Sun-Times publisher files bankruptcy but stays the course
The Sun-Times Media Group, publisher of the Chicago Sun-Times and 58 other papers, has filed for Chapter 11 bankruptcy protection, with the intention of reorganizing its operations, settling a sizeable tax liability and possibly find a new buyer. The group's top eight papers have a combined total weekday circulation of 520,761, per the ABC.
No immediate changes are planned for production or delivery schedules, and the company reports that it has sufficient finances to operate through the restructuring, which executives estimate should last only a year. However, a bankruptcy judge could force wage and benefit reductions on the company's unions. Sun-Times chairman Jeremy Halbreich has said that a primary goal is to sustain the company's print and online operations and preserve as many jobs as possible.
“If you are a subscriber to any of our publications, your newspaper will continue to be delivered as it is today, and you will still get the great mix of news, sports, features and opinion that you count on in each edition,” read a letter to readers from Halbreich. “Like many U.S. companies today and like many other newspaper companies across the country, Sun-Times Media Group has faced significant declines in revenue. This process will help us to better address these challenges and ultimately work toward strengthening our commitment to remaining the Chicago area's best, most reliable and most distinguished source of news and information for our readers.”
Halbreich added in his letter that regular updates on the restructuring process will be posted to thesuntimesgroup.com.

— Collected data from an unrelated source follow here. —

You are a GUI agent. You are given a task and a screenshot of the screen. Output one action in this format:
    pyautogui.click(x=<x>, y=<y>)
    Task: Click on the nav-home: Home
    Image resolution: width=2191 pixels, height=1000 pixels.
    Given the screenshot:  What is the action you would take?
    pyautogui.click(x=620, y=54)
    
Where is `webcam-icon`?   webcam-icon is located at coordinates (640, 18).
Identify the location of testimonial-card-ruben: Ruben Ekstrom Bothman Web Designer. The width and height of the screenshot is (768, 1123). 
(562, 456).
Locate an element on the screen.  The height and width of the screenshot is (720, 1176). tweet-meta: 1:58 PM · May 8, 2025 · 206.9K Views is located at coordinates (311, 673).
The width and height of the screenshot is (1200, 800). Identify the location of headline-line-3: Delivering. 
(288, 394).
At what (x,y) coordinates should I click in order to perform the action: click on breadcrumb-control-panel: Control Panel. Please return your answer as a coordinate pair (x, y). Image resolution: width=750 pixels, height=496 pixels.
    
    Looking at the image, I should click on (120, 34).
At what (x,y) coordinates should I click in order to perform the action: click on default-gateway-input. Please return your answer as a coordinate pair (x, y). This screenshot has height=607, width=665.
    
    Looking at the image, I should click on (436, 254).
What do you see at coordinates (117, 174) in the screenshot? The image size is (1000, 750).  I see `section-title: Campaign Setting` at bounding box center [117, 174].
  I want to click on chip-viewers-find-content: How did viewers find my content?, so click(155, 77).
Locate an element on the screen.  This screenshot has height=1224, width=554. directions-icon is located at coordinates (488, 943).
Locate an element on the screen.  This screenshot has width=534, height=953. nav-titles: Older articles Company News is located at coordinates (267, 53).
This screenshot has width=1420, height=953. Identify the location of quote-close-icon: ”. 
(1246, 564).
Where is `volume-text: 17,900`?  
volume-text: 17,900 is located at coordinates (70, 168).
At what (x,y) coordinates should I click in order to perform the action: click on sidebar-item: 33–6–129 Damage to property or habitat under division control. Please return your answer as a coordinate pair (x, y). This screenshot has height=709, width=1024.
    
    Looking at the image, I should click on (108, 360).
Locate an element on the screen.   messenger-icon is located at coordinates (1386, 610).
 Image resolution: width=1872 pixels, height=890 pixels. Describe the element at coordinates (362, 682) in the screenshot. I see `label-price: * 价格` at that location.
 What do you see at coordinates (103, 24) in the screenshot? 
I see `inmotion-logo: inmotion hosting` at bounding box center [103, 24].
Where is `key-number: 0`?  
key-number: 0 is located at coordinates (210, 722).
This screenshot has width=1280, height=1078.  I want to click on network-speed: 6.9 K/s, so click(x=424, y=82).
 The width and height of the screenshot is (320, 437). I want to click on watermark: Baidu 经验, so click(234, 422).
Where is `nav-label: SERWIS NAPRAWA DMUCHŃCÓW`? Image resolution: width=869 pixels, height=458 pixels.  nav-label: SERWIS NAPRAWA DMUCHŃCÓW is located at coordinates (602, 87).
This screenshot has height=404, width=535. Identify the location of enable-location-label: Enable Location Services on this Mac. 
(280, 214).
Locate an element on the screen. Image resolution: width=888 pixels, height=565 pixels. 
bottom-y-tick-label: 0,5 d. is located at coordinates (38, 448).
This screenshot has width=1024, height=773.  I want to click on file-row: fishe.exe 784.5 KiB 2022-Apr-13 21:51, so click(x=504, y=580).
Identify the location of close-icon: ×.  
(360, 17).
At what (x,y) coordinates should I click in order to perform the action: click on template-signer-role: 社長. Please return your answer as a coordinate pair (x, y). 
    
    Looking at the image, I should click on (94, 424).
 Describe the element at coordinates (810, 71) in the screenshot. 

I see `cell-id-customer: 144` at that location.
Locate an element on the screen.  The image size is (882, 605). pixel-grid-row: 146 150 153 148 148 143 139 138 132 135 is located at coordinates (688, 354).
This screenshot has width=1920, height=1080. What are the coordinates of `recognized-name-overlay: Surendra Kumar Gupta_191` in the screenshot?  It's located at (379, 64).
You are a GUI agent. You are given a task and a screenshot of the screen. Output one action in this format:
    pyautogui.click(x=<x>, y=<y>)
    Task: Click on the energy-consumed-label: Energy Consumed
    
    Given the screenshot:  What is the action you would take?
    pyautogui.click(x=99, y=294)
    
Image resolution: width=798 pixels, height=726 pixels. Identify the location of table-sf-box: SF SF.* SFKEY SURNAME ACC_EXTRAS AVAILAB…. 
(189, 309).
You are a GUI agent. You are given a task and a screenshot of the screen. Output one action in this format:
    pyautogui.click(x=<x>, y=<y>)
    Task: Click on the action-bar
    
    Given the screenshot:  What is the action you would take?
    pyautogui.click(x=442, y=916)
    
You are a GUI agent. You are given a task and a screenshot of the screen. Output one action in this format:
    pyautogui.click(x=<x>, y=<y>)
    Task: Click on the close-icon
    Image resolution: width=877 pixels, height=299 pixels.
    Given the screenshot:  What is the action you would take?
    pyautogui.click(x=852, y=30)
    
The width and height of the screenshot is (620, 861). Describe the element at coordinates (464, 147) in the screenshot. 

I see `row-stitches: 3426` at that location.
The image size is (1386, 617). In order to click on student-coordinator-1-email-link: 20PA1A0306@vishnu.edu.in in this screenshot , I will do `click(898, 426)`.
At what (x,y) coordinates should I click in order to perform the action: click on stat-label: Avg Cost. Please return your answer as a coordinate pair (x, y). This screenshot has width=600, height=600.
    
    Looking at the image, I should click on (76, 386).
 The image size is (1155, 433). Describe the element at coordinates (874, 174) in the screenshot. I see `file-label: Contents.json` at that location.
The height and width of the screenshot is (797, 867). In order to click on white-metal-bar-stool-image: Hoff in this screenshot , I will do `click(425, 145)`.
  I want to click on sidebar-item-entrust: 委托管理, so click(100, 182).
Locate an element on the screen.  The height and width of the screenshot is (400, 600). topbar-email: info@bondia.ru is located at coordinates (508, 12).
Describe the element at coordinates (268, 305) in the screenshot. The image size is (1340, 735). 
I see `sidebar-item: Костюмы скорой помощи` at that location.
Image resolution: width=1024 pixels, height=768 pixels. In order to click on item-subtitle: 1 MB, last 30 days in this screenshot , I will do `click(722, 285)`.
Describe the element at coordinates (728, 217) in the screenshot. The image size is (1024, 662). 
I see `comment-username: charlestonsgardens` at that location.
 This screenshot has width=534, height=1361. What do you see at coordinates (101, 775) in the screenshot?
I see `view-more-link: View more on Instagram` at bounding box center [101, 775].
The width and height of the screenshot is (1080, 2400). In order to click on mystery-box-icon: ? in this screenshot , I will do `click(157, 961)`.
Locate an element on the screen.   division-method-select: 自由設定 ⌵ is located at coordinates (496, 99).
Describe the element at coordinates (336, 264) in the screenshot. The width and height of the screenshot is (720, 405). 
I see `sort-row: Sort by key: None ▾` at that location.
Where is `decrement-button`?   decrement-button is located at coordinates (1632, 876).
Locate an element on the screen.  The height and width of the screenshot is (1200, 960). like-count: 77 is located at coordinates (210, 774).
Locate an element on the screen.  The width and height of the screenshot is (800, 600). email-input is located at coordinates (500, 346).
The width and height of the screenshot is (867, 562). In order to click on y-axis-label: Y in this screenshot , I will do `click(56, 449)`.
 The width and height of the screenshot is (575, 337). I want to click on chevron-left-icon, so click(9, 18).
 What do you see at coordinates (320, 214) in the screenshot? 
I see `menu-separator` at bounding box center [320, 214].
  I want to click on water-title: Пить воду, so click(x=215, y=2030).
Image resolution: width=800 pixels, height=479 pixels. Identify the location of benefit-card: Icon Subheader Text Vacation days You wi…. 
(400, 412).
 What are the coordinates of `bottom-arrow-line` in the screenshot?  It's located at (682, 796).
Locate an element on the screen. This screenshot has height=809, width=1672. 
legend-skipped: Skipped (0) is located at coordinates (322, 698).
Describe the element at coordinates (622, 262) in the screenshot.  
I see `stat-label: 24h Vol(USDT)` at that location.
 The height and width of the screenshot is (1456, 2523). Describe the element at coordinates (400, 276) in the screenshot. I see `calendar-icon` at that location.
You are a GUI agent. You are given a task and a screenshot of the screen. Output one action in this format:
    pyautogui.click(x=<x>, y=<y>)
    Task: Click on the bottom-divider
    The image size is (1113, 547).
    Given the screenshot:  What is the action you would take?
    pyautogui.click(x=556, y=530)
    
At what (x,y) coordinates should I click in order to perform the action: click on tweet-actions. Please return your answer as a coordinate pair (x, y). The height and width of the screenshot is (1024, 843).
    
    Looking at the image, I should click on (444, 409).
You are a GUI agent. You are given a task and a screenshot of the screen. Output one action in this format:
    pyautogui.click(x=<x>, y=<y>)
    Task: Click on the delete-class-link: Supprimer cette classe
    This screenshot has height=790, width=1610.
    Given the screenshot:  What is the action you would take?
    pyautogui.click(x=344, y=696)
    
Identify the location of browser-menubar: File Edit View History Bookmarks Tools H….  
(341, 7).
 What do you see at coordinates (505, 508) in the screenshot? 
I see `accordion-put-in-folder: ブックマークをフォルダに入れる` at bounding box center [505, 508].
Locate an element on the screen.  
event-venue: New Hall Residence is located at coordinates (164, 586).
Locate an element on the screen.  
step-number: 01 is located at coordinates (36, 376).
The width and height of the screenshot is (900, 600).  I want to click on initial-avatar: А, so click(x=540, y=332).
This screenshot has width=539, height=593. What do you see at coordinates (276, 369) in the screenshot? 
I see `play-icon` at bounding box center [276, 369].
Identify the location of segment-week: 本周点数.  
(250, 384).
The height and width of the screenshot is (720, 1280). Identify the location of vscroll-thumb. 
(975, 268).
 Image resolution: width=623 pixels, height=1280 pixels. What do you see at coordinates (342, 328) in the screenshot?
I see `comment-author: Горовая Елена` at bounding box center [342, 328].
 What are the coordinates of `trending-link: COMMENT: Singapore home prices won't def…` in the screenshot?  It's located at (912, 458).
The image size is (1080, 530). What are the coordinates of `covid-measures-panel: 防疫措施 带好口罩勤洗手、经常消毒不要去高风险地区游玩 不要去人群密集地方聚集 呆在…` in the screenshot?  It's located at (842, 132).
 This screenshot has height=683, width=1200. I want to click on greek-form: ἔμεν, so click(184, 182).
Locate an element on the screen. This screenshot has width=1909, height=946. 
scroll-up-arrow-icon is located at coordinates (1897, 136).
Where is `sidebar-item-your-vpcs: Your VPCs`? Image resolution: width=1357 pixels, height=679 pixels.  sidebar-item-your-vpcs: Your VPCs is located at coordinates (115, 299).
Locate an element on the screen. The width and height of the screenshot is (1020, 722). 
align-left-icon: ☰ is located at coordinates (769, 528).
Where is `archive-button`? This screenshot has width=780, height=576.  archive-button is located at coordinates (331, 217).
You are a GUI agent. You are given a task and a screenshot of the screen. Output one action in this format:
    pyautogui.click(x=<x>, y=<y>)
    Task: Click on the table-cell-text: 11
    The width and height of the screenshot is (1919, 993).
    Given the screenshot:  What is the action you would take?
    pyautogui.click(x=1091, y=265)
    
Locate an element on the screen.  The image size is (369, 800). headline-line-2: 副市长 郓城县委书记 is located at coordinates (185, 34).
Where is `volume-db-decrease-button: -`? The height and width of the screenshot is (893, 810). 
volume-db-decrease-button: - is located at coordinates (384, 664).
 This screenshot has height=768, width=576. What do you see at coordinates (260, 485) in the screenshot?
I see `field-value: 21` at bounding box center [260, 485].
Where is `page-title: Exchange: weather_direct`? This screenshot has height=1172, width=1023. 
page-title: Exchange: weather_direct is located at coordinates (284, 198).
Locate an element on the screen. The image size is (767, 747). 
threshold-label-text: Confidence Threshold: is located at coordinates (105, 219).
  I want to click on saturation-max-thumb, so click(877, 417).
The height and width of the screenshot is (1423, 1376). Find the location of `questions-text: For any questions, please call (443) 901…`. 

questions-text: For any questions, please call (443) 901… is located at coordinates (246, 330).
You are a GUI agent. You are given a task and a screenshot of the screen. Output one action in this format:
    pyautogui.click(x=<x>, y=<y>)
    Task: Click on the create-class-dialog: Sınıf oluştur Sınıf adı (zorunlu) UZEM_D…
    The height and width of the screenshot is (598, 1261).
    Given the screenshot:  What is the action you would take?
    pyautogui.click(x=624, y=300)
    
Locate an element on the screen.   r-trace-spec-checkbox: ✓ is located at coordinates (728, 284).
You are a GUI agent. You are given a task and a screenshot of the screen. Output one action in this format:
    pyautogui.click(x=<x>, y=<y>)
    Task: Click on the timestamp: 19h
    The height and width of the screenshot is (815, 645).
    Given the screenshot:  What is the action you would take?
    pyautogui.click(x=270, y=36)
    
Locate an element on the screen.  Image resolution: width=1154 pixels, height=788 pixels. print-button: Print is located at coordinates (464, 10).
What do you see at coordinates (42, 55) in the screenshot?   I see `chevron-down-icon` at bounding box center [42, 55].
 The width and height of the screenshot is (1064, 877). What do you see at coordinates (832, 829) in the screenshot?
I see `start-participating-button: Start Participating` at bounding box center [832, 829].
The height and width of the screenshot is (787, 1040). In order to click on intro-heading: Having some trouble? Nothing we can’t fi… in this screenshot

The Sun-Times joins the ranks of fellow Chicago publisher, the Tribune Co., which filed bankruptcy in December 2008. However, unlike other debt-ridden newspapers, the Sun-Times' only significant creditor is the IRS. The IRS claims the company owes up to $608 million in back taxes and penalties incurred by former controlling owner, the now-imprisoned Conrad Black.
The Sun-Times has hired Huron Consulting Group to advise it through the restructuring and Kirkland & Ellis as legal counsel. It also has hired Rothschild Inc. to help field buyout offers. Halbreich said that several potential buyers have already come forward.